Data listing:
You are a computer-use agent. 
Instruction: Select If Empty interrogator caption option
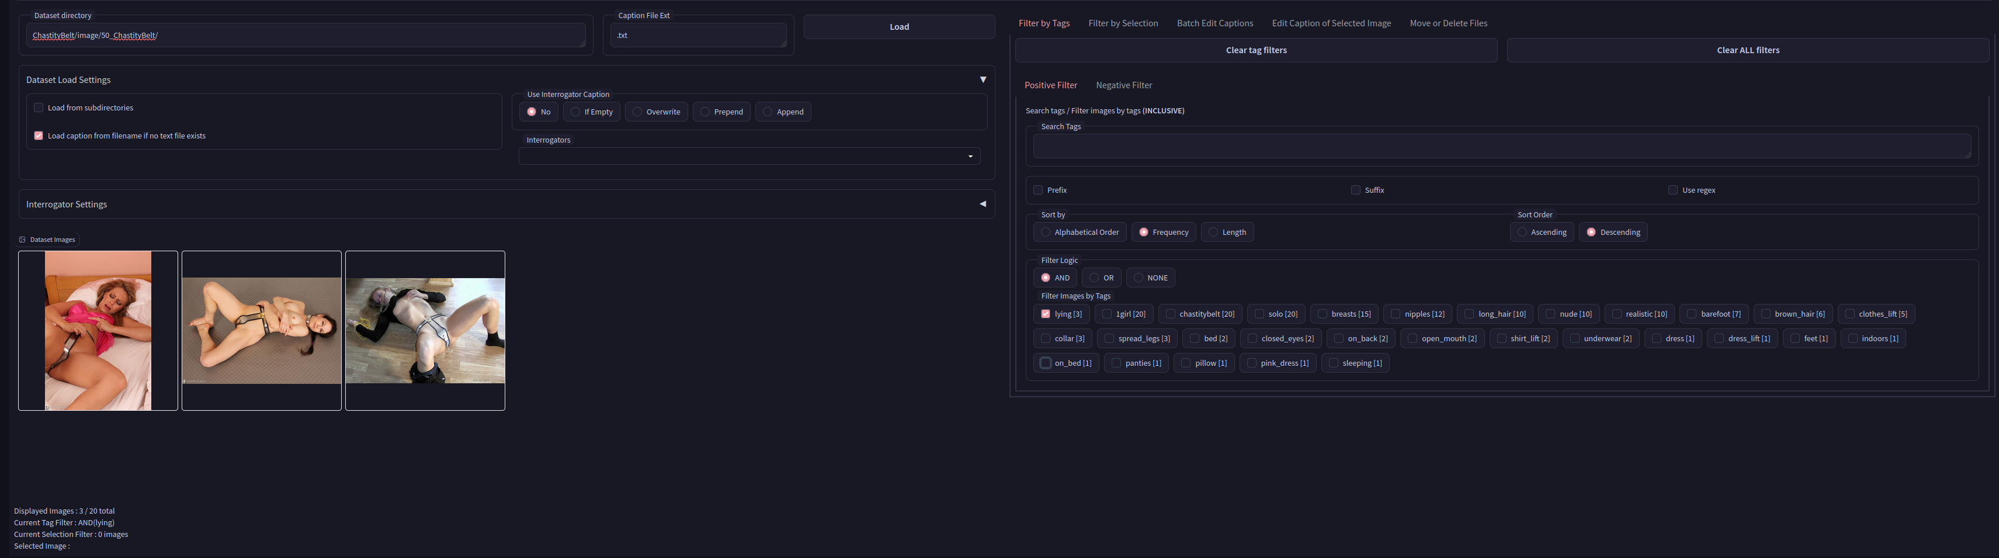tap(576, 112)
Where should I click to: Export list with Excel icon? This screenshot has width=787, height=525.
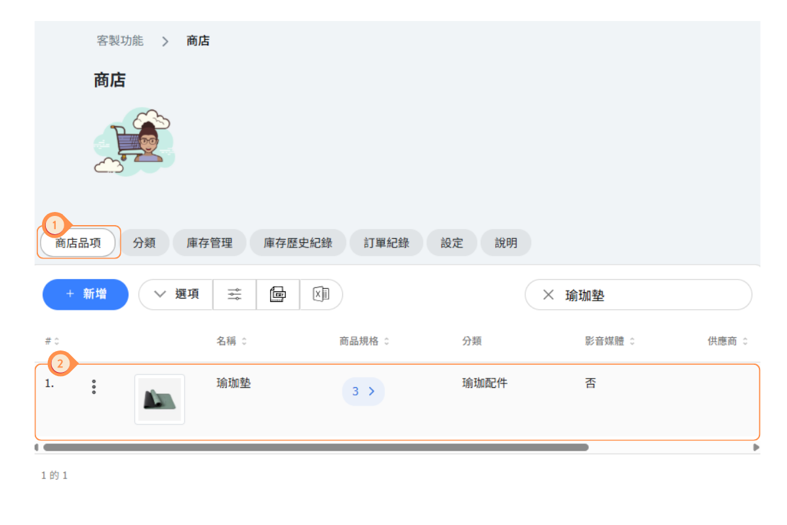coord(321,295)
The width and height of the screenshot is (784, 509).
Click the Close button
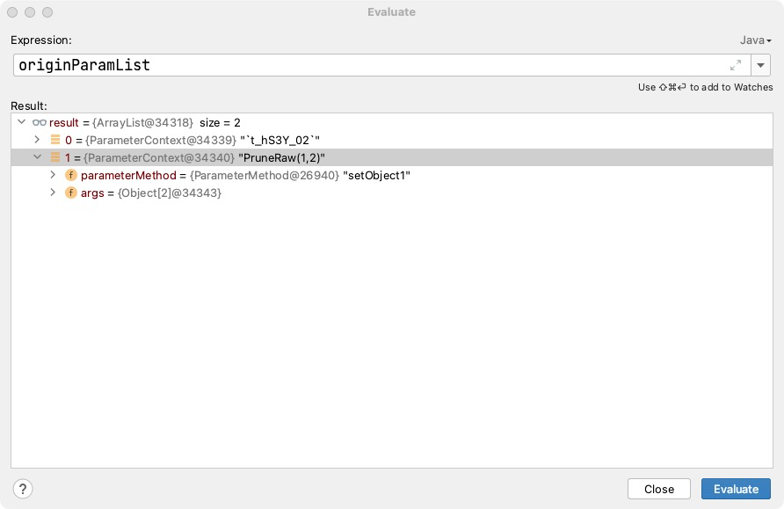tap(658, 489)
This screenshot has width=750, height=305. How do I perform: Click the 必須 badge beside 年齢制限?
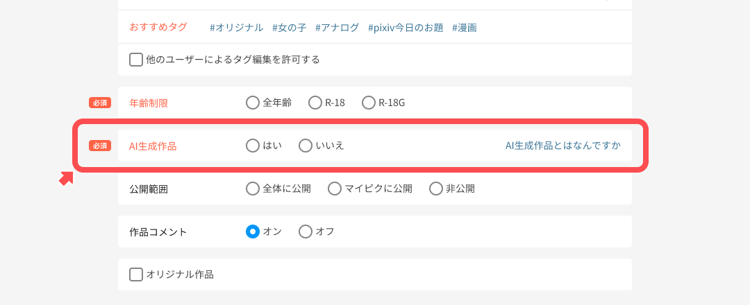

■ **Exercise instructions**
Rewrite all of the material above, replacing every occurrence of "screenshot" with "image" and changing nothing else, and leave the pictures out of your answer.

■ **Written answer**
You are a computer-use agent. 
Instruction: Select If Empty interrogator caption option
tap(576, 112)
Where should I click to: Export list with Excel icon? This image has width=787, height=525.
coord(321,295)
The width and height of the image is (784, 509).
Click the Close button
tap(658, 489)
This image has width=750, height=305. How do I perform: Click the 必須 badge beside 年齢制限?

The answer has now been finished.